The fate of Fryeburg water trustees has been put to the test before. In 2013, residents were asked whether the trustees should go into "inactive status," meaning there would be no elections or meetings. District voters rejected that idea 299-160.
Sekera characterized that vote as "overwhelming."
In 2014, all four sitting water district trustees — Dick Krasker, John Weston, James Oliver and Jeanette Almy — resigned.
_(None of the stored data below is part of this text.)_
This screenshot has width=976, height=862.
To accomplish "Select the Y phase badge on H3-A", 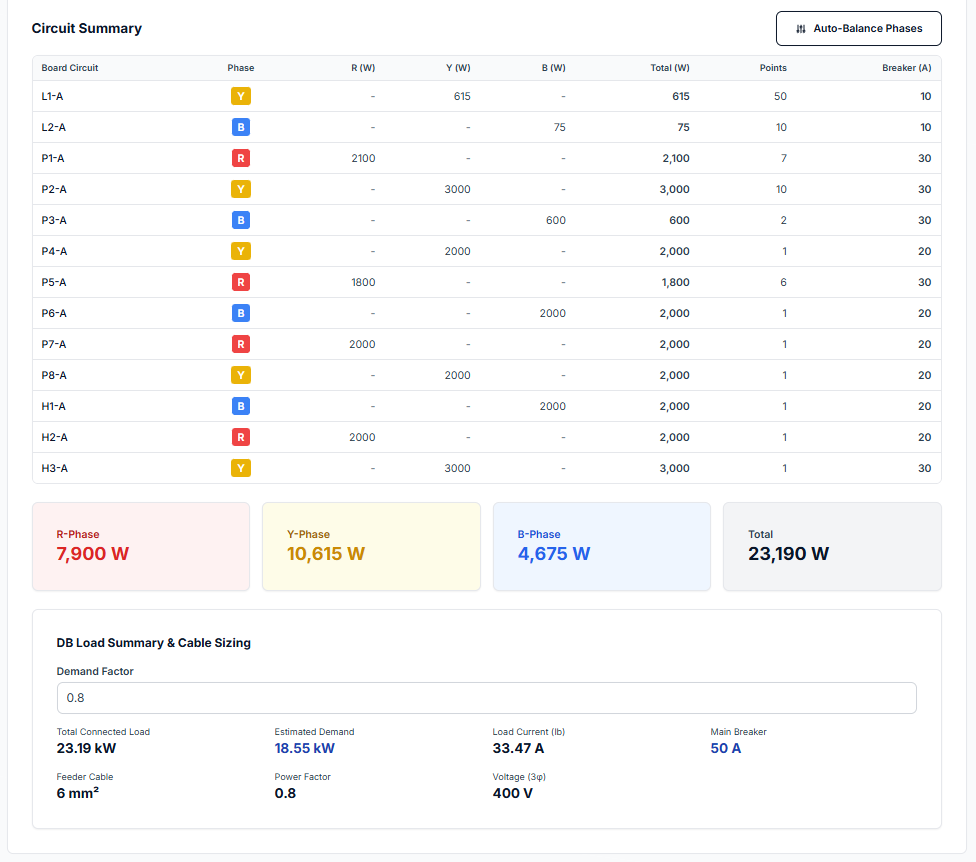I will point(241,468).
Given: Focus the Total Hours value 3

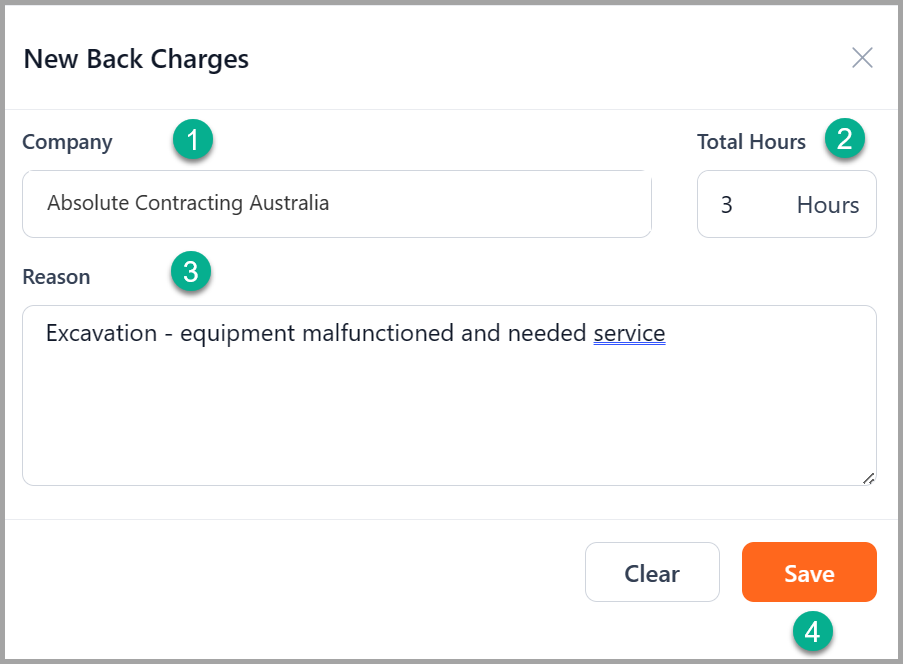Looking at the screenshot, I should tap(727, 204).
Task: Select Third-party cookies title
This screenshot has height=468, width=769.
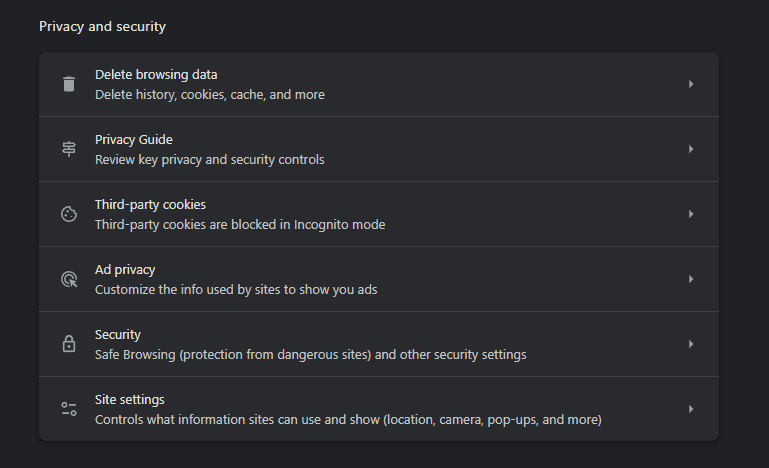Action: tap(150, 205)
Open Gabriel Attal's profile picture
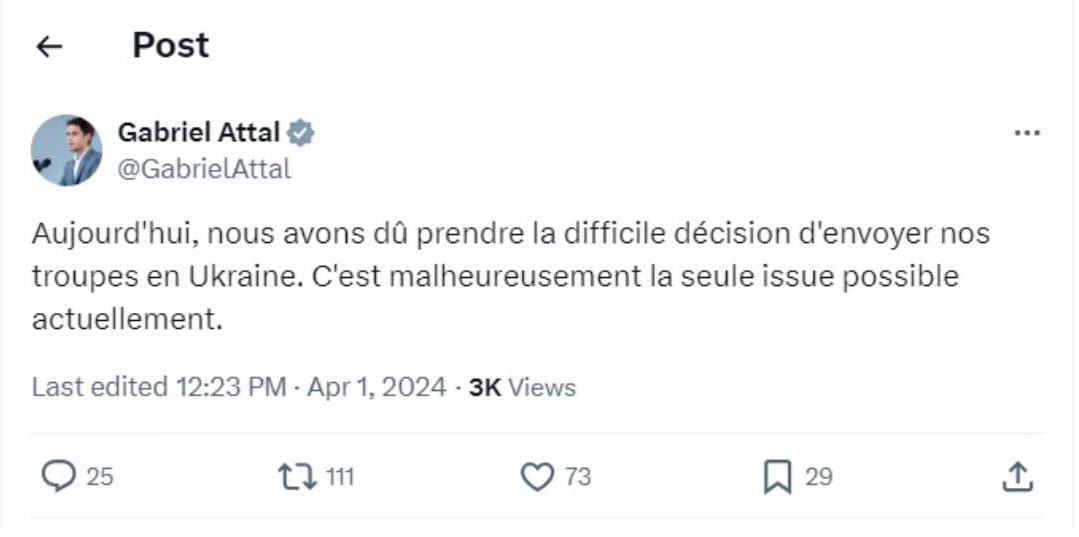This screenshot has width=1079, height=537. [x=67, y=150]
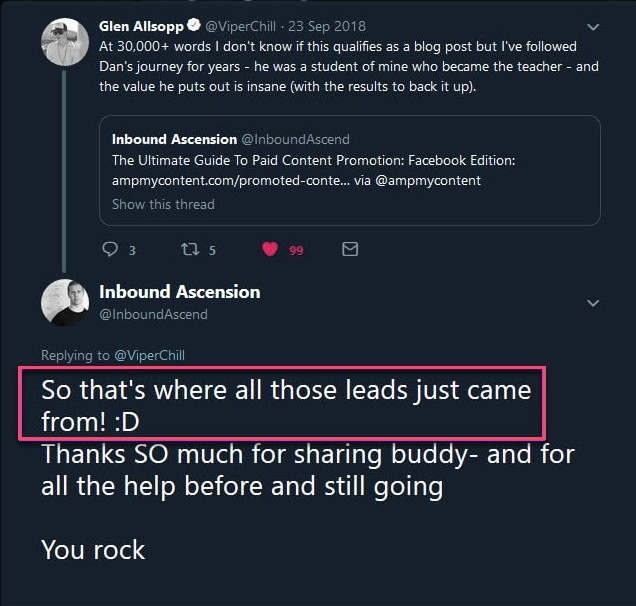Toggle the red heart like icon
The width and height of the screenshot is (636, 606).
tap(269, 249)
That board faced criticism from current and former trustees who said they were not doing enough to protect Fryeburg's water sovereignty.
Eastman said when that board stepped down, it was taken over by anti-Nestle members.
"All I'm trying to do is to get the information so people are passing judgment on correct information and not theory," said Eastman.
Sekera said the Fryeburg Water District recently sent letters to Fryeburg Water Co. shareholders, asking if they were thinking about selling the utility.
She said the trustees did that in the interest of public ownership and to ensure local control over groundwater. Sekera said the trustees are still waiting to hear back from the shareholders, and she wonders if sending that letter out may have spurred Eastman into action.
Richard Knowlton, vice president of operations for the Maine Water Co. said Maine Water would not take a position on Eastman's proposal.
He said Maine Water could contract its services to the trustees or continue with Fryeburg Water Co..
Other towns in Maine have taken over private water utilities, and the courts have set a low bar to do so. The sticking point that can lead to court action is whether the municipality paid the utility a fair price for the infrastructure. The Public Utility Commission would be keenly interested in a town takeover.
Knowlton said Fryeburg would have to pay money for Fryeburg Water Co. because the water district doesn't have money of its own. He said use of eminent domain to have the district take over the utility would not upend the long-term contract that Nestle Waters North America has with Fryeburg Water Co.
He added that despite the concerns of trustees about Poland Spring's water extraction, the evidence shows a benefit to the community.
"What is in it for the town if you change the status quo?" Knowlton asked rhetorically.